Nails can be used only around exterior edges of the sheets. Anything in the 'field'/centers of the sheet and along the edges where seams meet should be screwed. 

Additionally, nails can be used (I recommend this) for attaching metal corner bead.

This is how we've been doing it since 1984, learned from a guy who had been doing it since 1970.....with no call backs or problems - at all.


----------



## digthisbigcrux (Feb 2, 2007)

AtlanticWBConst. said:


> Rule to use:
> 
> Nails can be used only around exterior edges of the sheets. Anything in the 'field'/centers of the sheet and along the edges where seams meet should be screwed.
> 
> ...


Good to know. Does that go for ceilings too?


----------



## AtlanticWBConst. (May 12, 2006)

digthisbigcrux said:


> Good to know. Does that go for ceilings too?


Ceilings = ALL SCREWS


----------



## digthisbigcrux (Feb 2, 2007)

AtlanticWBConst. said:


> Ceilings = ALL SCREWS


Very cool - I think I'll just stick with screws everywhere. 

Thanks for the great advice!


----------



## Brik (Jan 16, 2007)

The reason for nails in the perimeter of the wall sheets is convenience. Start the top row of nails before lifting the sheet, lift and nail home. That will hold it while you in-fill with screws. If you are working by yourself it very difficult to hold a sheet in place, load a screw and drive it home. Possible, but nailing the top edge, as I described, is fast and easy and has no negative consequences. Also we glue the sheets as well 'round here.


----------



## AtlanticWBConst. (May 12, 2006)

Brik said:


> The reason for nails in the perimeter of the wall sheets is convenience. Start the top row of nails before lifting the sheet, lift and nail home. That will hold it while you in-fill with screws. If you are working by yourself it very difficult to hold a sheet in place, load a screw and drive it home. Possible, but nailing the top edge, as I described, is fast and easy and has no negative consequences. Also we glue the sheets as well 'round here.

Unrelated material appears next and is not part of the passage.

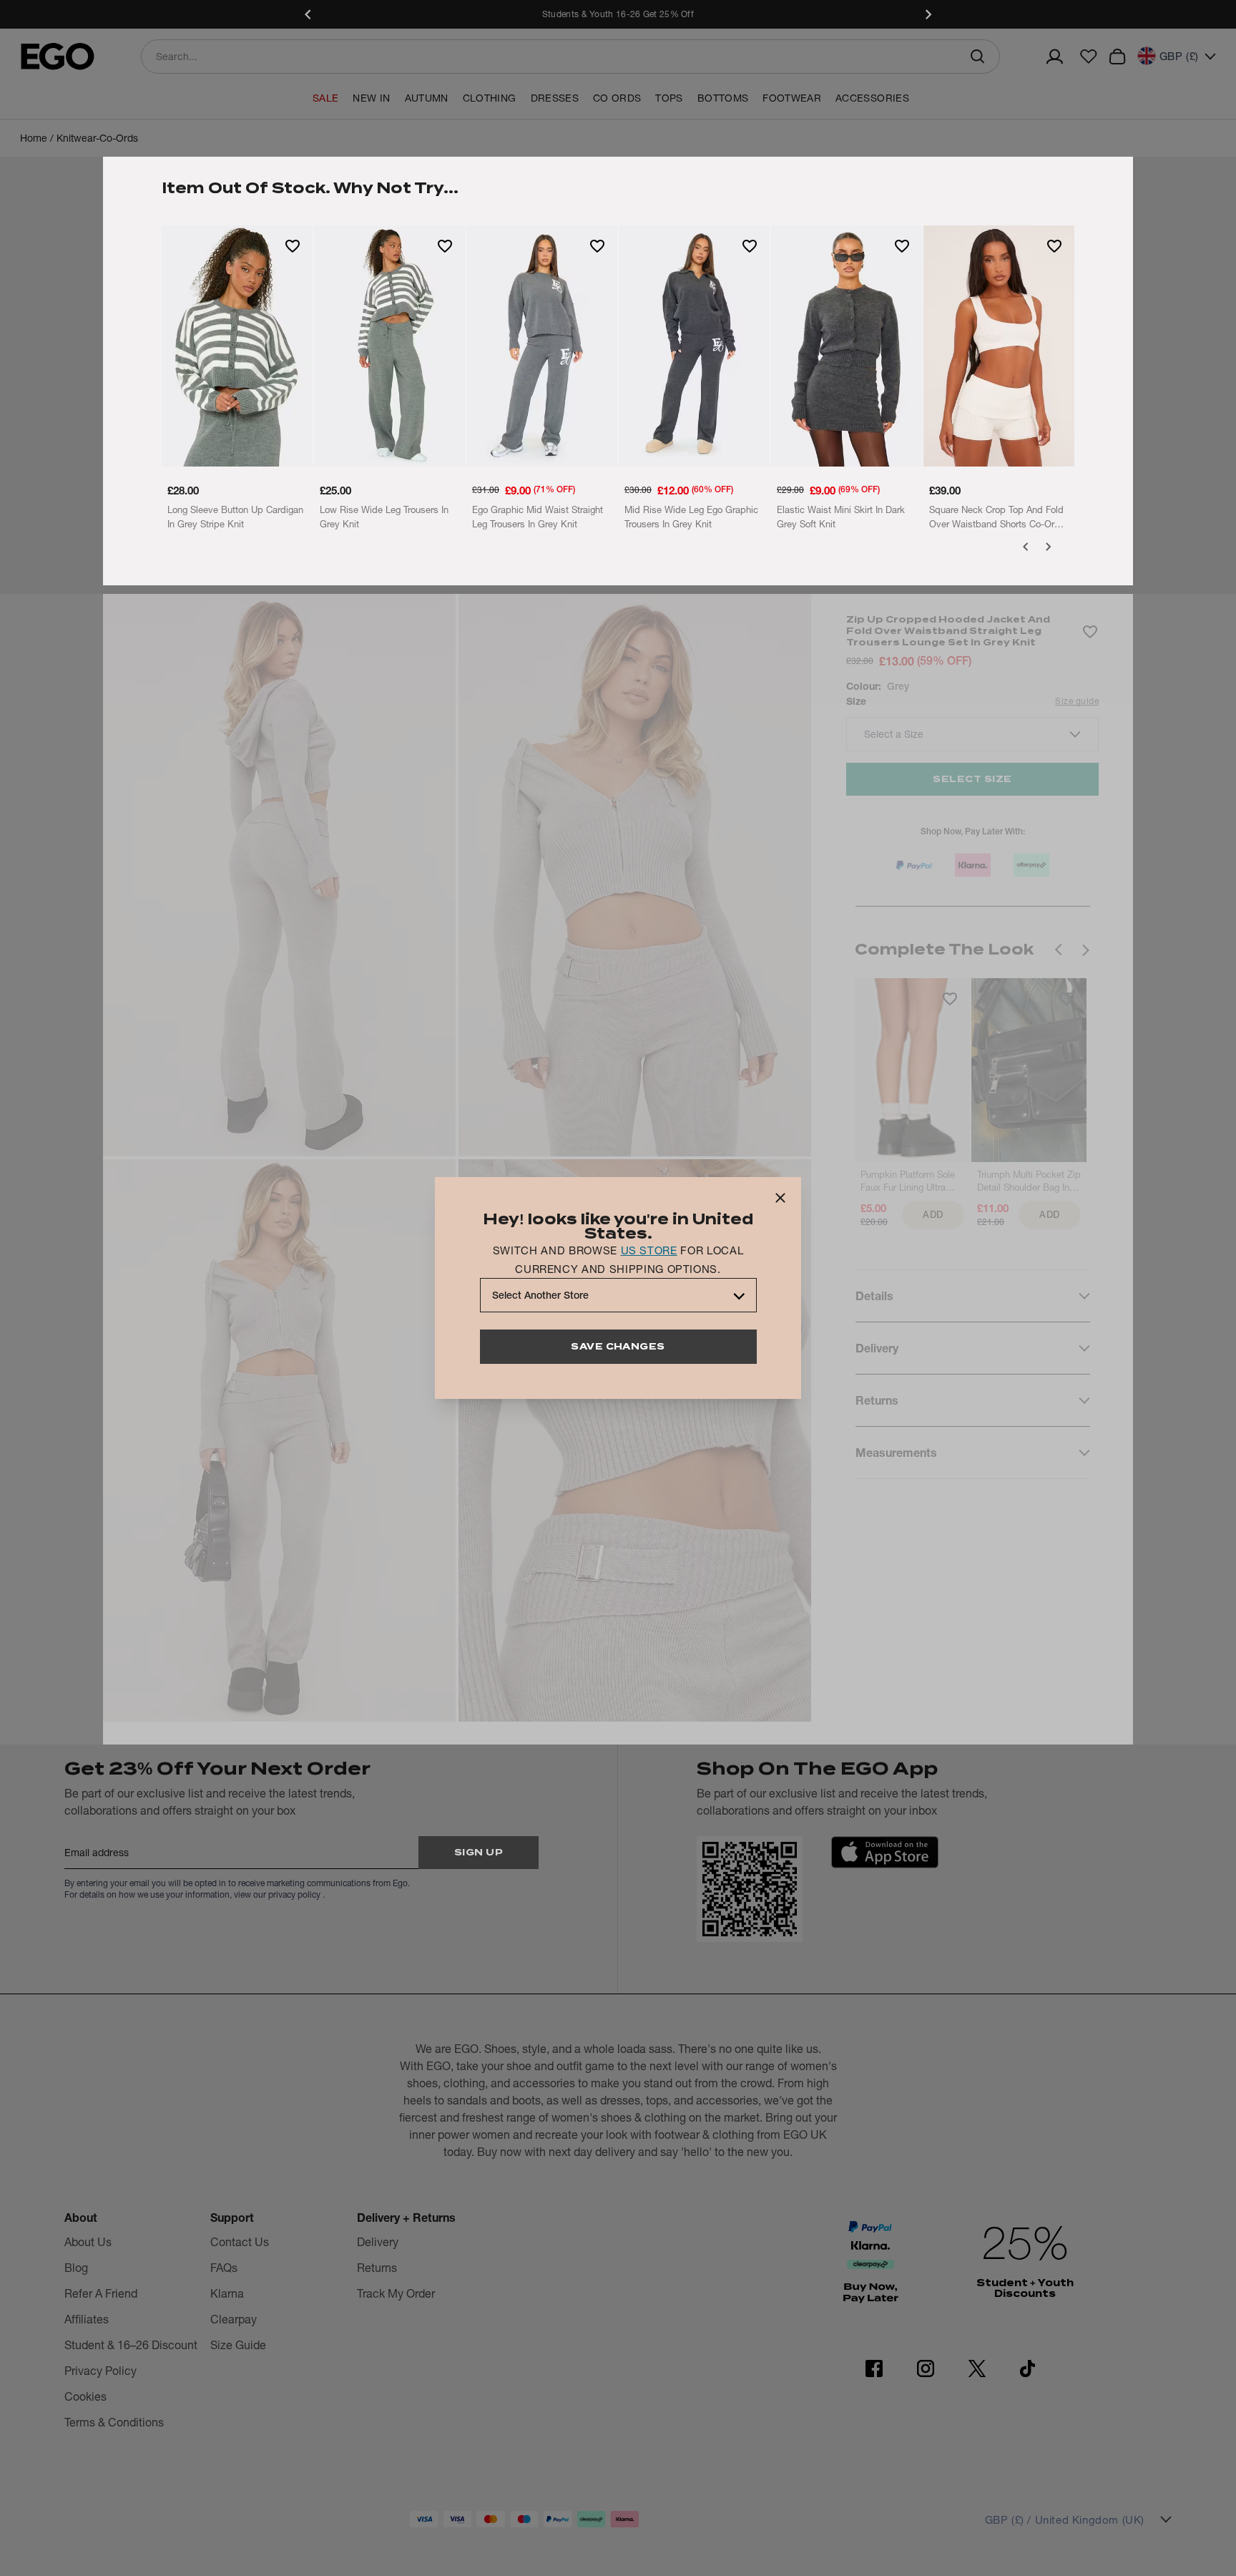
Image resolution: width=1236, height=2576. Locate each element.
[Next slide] (927, 14)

That's how we used to hang sheetrock back in the 80's during the 'condo boom'.... Once the ceilings ('lids') were up.... We'd split up and work alone; we'd hold the 5/8" 12-foot sheet up with our off hand forearm...while smacking the nails in above our head with our other arm.... 30 - 40 sheets a day (ugh), Rock music blaring, pastel colored T-shirts... 
Ah...to be young, with an indestructable back ..... (and yet, so stupid) again.....:wheelchair:


----------